This work is organized as follows. In this paper, we build on results in a recent brief communication (Bick 2018) to prove the existence of robust heteroclinic cycles between localized frequency synchrony; in a companion paper (Bick and Lohse 2019) we give a detailed discussion of the stability of such heteroclinic cycles (which may be embedded into larger heteroclinic structures). The remainder of this paper is organized as follows. In Sect. 2 we review some preliminaries on heteroclinic cycles and phase oscillator networks. In Sect. 3 we show existence of a heteroclinic cycle between localized patterns of frequency synchrony in networks consisting of three populations of two oscillators. In Sect. 4 we consider networks which consist of three populations of three oscillators and show the existence of a heteroclinic cycle of localized frequency synchrony; here, there are continua of saddle connections in two-dimensional invariant subspaces. Finally, in Sect. 5, we give some numerical evidence that these phenomena persist in networks with more generic interactions before giving some concluding remarks.

2 Preliminaries

2.1 Heteroclinic Cycles

Let \({\mathcal {M}}\) be a smooth d-dimensional manifold and let X be a smooth vector field on \({\mathcal {M}}\). For a hyperbolic equilibrium \(\xi \in {\mathcal {M}}\) let \(W^ s (\xi )\) and \(W^ u (\xi )\) denote its stable and unstable manifold, respectively.

Definition 2.1

A heteroclinic cycle \({\mathbf {\mathsf {C}}}\) consists of a finite number of hyperbolic equilibria \(\xi _q\in {\mathcal {M}}\), \(q=1,\cdots ,Q\), together with heteroclinic trajectories

$$\begin{aligned}{}[\xi _q\rightarrow \xi _{q+1}] \subset W^ u (\xi _q)\cap W^ s (\xi _{q+1})\ne \emptyset \end{aligned}$$

where indices are taken modulo Q.

For simplicity, we write \({\mathbf {\mathsf {C}}}=(\xi _1, \cdots , \xi _Q)\). If \({\mathcal {M}}\) is a quotient of a higher-dimensional manifold and \({\mathbf {\mathsf {C}}}\) is a heteroclinic cycle in \({\mathcal {M}}\), we also call the lift of \({\mathbf {\mathsf {C}}}\) a heteroclinic cycle.

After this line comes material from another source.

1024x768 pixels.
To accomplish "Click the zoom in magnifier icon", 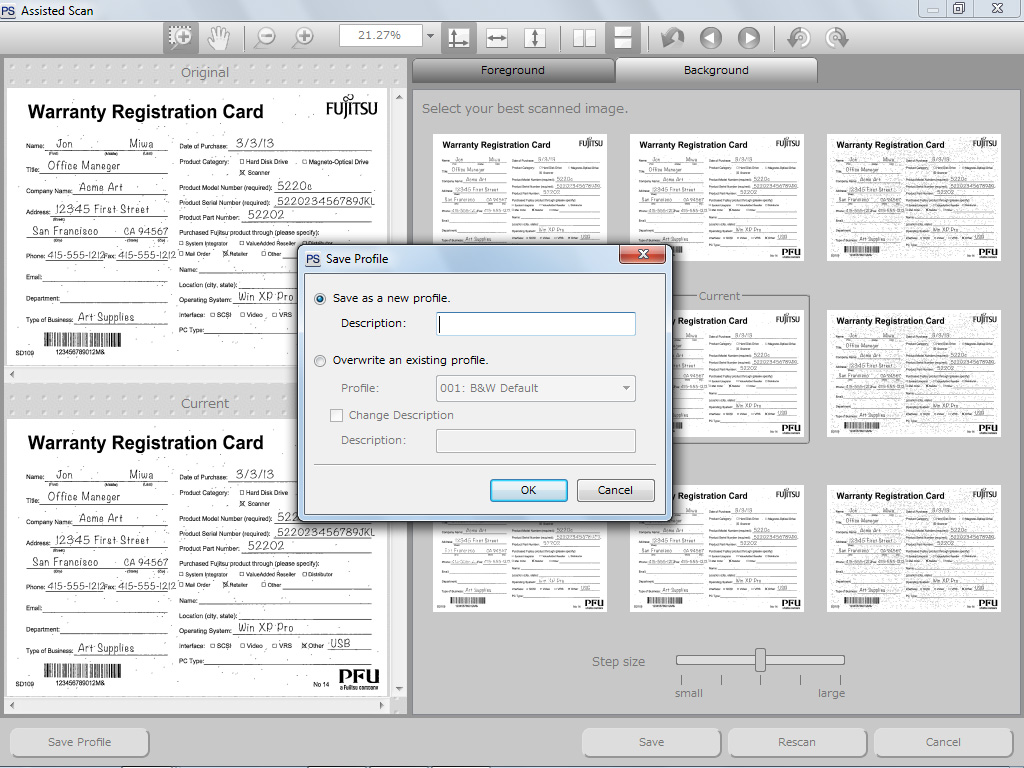I will 303,38.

While heteroclinic cycles are in general a nongeneric phenomenon, they can be robust in dynamical systems with symmetry. Let \(\Gamma \) be a finite group which acts on \({\mathcal {M}}\). For a subgroup \(H\subset \Gamma \) define the set \({{\,\mathrm{Fix}\,}}(H) = \left\{ \, x\in {\mathcal {M}}\,\left| \;\gamma x=x\ \forall \gamma \in H\right. \right\} \) of points fixed under H; any \({{\,\mathrm{Fix}\,}}(H)\) is invariant under the flow generated by X. For \(x\in {\mathcal {M}}\) let \(\Gamma x=\left\{ \, \gamma x\,\left| \;\gamma \in \Gamma \right. \right\} \) denote its group orbit and \(\Sigma (x) = \left\{ \, \gamma \in \Gamma \,\left| \;\gamma x = x\right. \right\} \) its isotropy subgroup. Now assume that the smooth vector field X is \(\Gamma \)-equivariant vector field on \({\mathcal {M}}\), that is, the action of the group commutes with X.

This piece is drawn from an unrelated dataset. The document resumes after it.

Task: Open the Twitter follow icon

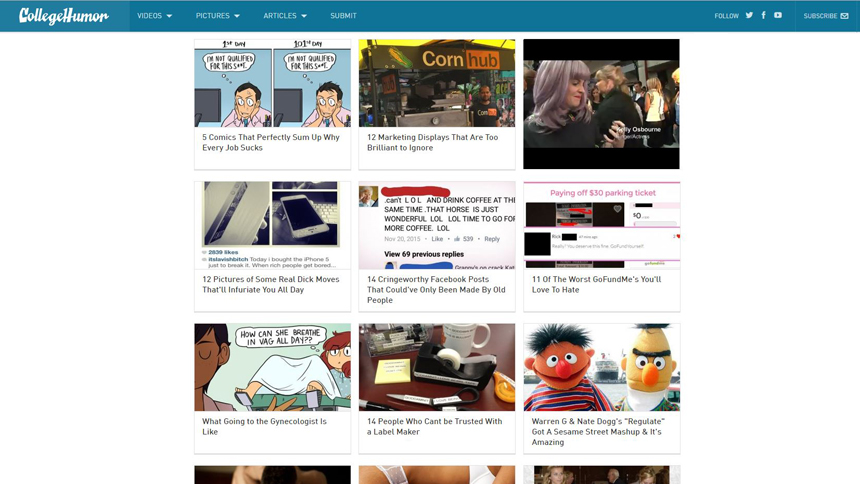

Now let \({\mathbf {\mathsf {C}}}=(\xi _1, \cdots , \xi _Q)\) be a heteroclinic cycle with the following properties. For an isotropy subgroup \(\Sigma _q\subset \Gamma \) write \(P_q={{\,\mathrm{Fix}\,}}(\Sigma _q)\). Now suppose that there exist \(\Sigma _q\) (and thus \(P_q\)) such that \(\xi _q, \xi _{q+1}\in P_q\), \(\xi _{q+1}\) is a sink in \(P_q\), and \([\xi _q\rightarrow \xi _{q+1}]\subset P_q\). Then \({\mathbf {\mathsf {C}}}\) is robust with respect to \(\Gamma \)-equivariant perturbations of X, that is, \(\Gamma \)-equivariant vector fields close to X will have a heteroclinic cycle close to \({\mathbf {\mathsf {C}}}\); see Krupa (1997) for details.

2.1.1 Dissipative Heteroclinic Cycles

Trajectories close to a heteroclinic cycle can show switching dynamics: Qualitatively speaking, the trajectory will spend time close to one saddle \(\xi _q\) before a rapid transition to \(\xi _{q+1}\). This is in particular the case when the heteroclinic cycle is attracting (in some sense); see for example Weinberger and Ashwin (2018) for a more elaborate discussion.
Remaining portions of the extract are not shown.